Kyle's prose is rich and always takes me a while to read and digest, so if you're in a hurry, here's my takeaways i:
there is no specific number of how many characters/tokens/lines one has to generate for it to become an infringement
there's a continuum: autocompletion-generation-authorship. If one is auto-completing a simple line of code, it's probably fine. If one generates the same boilerplate that half the projects in the world contain, it's probably fine too, but make sure it's really boilerplate and nothing original. If one is asking for a complete implementation of some algorithm, the risks are way higher
one should document everything that's done by an LLM, to be used later as evidence of noninfringement.
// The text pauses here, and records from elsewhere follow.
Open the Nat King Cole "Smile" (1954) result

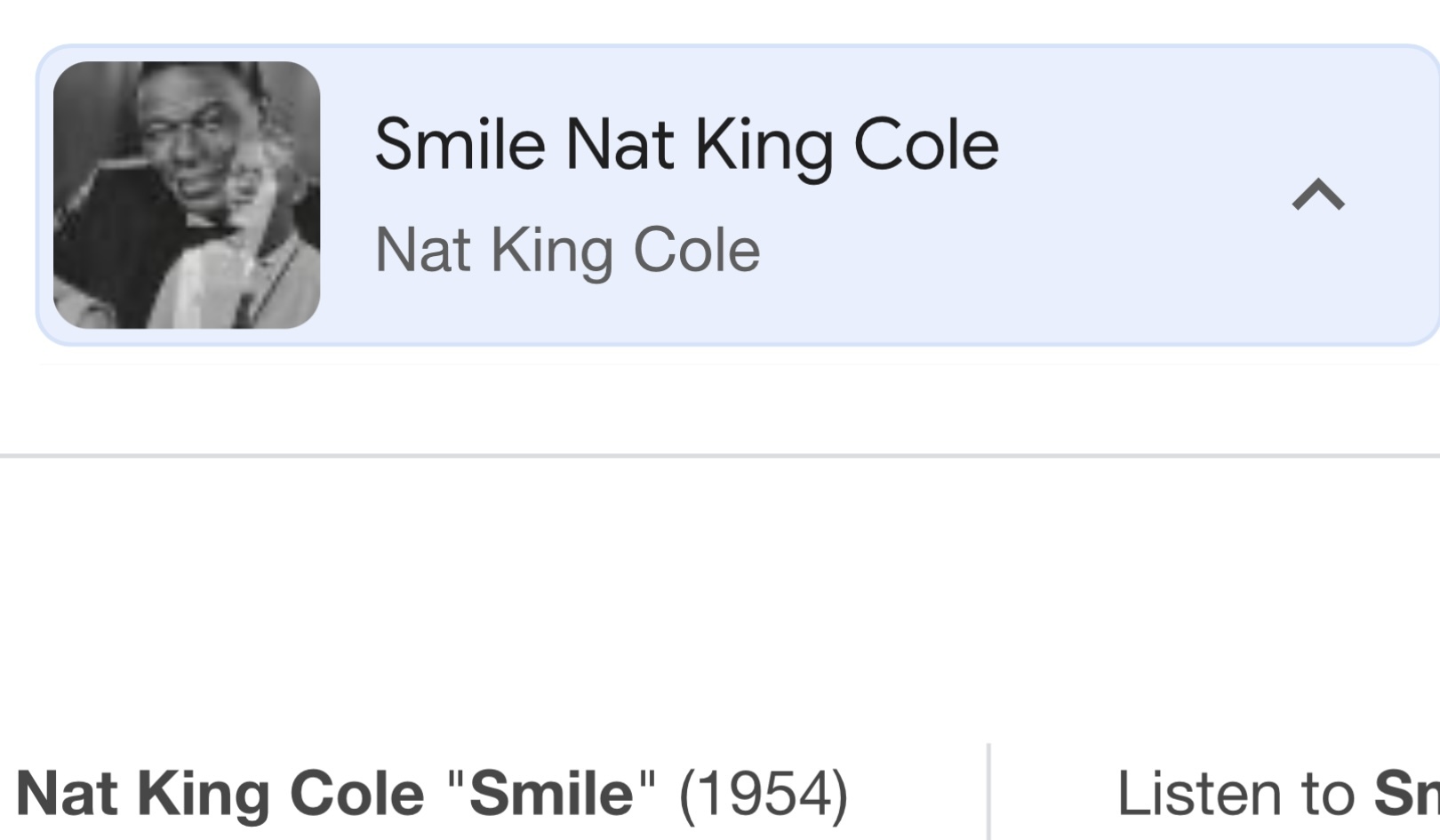point(432,794)
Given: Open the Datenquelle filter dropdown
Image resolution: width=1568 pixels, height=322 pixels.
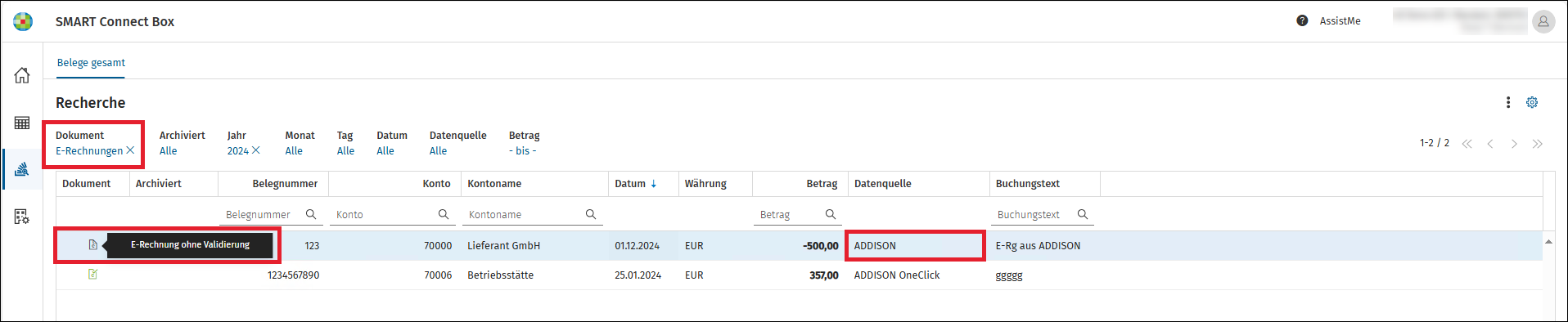Looking at the screenshot, I should pos(439,151).
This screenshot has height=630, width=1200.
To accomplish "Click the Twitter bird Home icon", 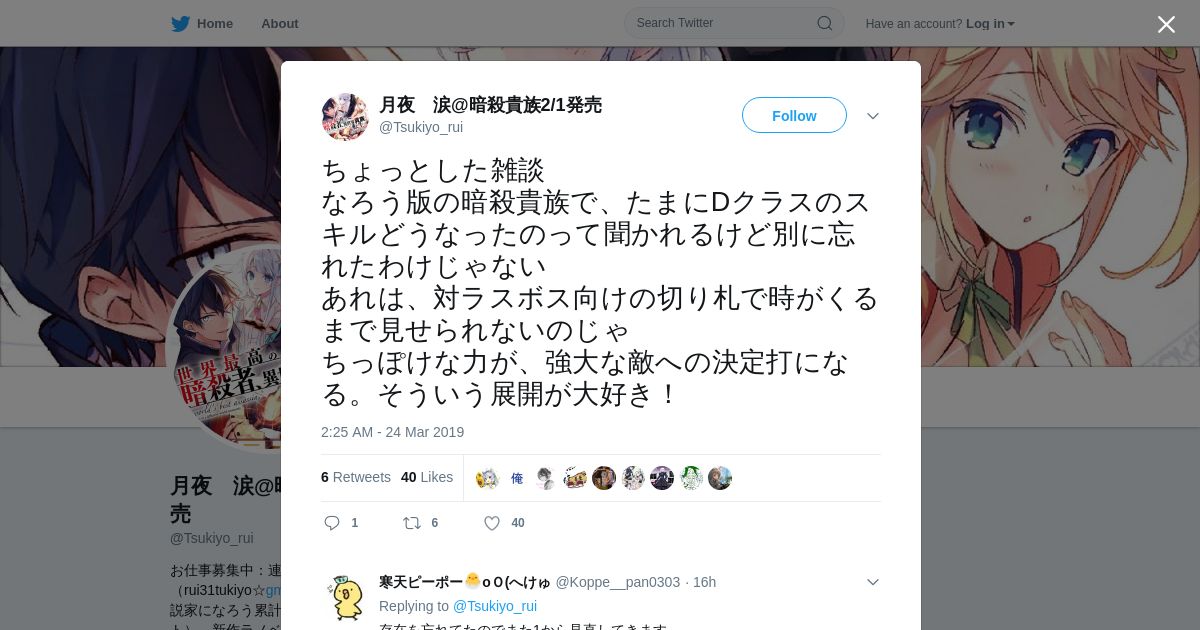I will pyautogui.click(x=180, y=24).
LLM's output should be stored as separate commits, containing the prompt. Human's edits should be in a separate commit to clearly delineate what was generated and what was authored.
Of course, there's still many more questions to be answered about LLMs: potential infringements during training, efficiency of training and inference compared to typing the code yourself, as well as more philosophical questions of where this brings programming as activity.